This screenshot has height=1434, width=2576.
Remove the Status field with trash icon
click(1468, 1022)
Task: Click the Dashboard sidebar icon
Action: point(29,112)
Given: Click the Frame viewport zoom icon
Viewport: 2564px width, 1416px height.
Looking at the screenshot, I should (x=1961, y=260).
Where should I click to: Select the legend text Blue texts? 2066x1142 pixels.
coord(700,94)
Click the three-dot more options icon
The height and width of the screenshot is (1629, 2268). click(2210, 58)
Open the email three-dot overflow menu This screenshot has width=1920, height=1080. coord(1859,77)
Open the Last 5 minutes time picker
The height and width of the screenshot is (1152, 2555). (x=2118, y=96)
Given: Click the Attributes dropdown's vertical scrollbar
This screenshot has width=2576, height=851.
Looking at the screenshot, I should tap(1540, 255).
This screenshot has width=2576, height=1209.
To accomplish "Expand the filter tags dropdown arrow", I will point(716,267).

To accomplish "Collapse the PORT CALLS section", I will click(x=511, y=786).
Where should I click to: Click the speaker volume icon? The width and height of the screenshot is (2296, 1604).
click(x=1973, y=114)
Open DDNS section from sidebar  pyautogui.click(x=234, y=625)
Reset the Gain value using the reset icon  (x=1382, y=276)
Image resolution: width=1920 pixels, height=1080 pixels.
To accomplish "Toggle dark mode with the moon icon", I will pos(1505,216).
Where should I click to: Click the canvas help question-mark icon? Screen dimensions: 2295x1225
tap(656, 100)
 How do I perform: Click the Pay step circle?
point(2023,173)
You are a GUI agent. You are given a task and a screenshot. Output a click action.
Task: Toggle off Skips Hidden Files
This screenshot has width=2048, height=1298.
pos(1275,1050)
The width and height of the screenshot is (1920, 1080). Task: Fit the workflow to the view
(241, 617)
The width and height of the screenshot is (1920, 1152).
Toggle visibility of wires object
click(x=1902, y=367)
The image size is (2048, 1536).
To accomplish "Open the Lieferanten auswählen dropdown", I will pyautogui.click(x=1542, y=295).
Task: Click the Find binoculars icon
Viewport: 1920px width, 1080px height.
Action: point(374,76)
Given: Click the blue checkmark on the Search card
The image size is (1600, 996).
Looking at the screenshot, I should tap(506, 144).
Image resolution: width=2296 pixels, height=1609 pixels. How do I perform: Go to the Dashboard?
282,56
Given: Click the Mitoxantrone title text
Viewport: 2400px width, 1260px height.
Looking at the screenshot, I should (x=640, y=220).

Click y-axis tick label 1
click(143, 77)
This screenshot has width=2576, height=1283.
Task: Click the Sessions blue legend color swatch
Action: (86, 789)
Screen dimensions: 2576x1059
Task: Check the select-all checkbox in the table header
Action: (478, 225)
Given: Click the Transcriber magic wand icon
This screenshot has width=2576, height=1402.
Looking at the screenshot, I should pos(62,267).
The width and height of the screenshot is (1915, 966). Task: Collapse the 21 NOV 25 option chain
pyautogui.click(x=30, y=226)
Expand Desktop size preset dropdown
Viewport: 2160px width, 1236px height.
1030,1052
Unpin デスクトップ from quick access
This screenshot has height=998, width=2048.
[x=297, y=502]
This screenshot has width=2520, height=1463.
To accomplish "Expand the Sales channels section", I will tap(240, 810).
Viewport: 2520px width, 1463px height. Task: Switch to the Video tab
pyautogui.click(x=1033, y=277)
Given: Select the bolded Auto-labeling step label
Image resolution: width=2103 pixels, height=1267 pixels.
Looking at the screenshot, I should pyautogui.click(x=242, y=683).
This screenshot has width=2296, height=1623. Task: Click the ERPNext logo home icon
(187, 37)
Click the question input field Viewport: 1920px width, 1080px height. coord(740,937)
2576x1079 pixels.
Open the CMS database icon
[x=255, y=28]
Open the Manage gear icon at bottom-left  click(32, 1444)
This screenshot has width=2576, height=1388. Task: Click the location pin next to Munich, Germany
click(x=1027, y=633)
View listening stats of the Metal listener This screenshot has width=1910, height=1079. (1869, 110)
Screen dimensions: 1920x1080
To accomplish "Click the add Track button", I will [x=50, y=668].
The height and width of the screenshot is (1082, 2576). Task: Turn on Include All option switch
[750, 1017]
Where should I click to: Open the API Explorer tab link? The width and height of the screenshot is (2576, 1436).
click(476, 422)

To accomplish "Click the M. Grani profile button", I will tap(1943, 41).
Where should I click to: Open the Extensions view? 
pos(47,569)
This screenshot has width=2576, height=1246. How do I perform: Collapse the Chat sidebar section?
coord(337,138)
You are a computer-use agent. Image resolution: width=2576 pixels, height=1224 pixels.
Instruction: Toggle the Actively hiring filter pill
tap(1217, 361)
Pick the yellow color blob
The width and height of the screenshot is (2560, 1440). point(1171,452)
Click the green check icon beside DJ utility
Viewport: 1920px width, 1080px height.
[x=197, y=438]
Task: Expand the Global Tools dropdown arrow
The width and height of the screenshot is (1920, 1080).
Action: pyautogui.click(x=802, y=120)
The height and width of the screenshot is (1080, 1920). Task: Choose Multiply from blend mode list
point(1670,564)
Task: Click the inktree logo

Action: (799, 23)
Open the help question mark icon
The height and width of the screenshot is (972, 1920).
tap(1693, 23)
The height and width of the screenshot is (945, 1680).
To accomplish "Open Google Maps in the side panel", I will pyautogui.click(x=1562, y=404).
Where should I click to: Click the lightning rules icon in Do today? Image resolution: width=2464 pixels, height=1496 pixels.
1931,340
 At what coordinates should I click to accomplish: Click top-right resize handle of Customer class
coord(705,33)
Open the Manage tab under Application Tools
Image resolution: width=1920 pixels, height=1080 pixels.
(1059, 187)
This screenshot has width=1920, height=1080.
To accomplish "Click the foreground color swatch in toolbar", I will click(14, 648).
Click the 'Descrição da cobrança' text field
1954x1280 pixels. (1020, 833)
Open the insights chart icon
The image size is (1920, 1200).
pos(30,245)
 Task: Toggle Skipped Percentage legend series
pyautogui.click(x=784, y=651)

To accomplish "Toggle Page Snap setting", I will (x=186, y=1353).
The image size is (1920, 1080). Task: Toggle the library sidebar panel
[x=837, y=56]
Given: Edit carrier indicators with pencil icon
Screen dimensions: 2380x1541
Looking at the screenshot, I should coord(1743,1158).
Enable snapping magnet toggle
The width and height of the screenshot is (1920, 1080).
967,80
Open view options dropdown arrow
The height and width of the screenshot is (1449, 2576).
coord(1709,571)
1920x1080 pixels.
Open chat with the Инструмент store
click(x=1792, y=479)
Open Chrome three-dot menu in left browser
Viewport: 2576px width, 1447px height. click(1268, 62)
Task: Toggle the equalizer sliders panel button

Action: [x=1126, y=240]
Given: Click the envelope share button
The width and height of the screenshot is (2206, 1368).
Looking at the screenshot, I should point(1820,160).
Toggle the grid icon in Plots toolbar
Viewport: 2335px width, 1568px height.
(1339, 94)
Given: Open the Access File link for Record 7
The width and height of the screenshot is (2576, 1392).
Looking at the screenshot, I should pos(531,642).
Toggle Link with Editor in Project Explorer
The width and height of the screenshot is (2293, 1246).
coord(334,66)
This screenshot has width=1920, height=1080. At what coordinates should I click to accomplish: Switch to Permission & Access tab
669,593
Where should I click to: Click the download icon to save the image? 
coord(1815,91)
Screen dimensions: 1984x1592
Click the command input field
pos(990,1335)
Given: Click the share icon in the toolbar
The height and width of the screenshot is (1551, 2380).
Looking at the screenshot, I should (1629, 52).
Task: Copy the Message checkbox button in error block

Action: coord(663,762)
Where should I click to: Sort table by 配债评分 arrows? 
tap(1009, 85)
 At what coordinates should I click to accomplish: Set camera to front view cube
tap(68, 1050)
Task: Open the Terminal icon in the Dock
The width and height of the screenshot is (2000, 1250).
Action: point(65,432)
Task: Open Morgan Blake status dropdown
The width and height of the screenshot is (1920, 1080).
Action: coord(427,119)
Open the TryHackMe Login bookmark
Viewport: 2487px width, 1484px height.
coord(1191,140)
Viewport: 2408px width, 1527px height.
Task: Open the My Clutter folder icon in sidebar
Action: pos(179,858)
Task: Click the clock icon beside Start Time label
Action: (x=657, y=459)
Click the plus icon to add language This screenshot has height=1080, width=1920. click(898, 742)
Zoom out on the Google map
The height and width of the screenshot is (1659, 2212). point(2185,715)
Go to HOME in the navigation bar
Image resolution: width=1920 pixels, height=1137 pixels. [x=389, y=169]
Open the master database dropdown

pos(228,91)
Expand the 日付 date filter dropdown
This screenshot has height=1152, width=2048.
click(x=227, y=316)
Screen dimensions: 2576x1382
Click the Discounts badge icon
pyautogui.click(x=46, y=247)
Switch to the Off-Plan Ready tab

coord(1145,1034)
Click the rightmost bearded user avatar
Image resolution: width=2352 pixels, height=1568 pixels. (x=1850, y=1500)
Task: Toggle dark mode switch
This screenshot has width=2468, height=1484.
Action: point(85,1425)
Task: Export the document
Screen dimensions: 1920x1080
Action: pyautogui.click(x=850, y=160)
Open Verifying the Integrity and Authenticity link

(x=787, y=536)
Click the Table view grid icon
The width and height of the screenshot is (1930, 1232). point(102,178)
__________
# Your assignment:
Filter the entries above down to the lines containing the word "Tools".

# Answer box:
Task: Expand the Global Tools dropdown arrow
Open the Manage tab under Application Tools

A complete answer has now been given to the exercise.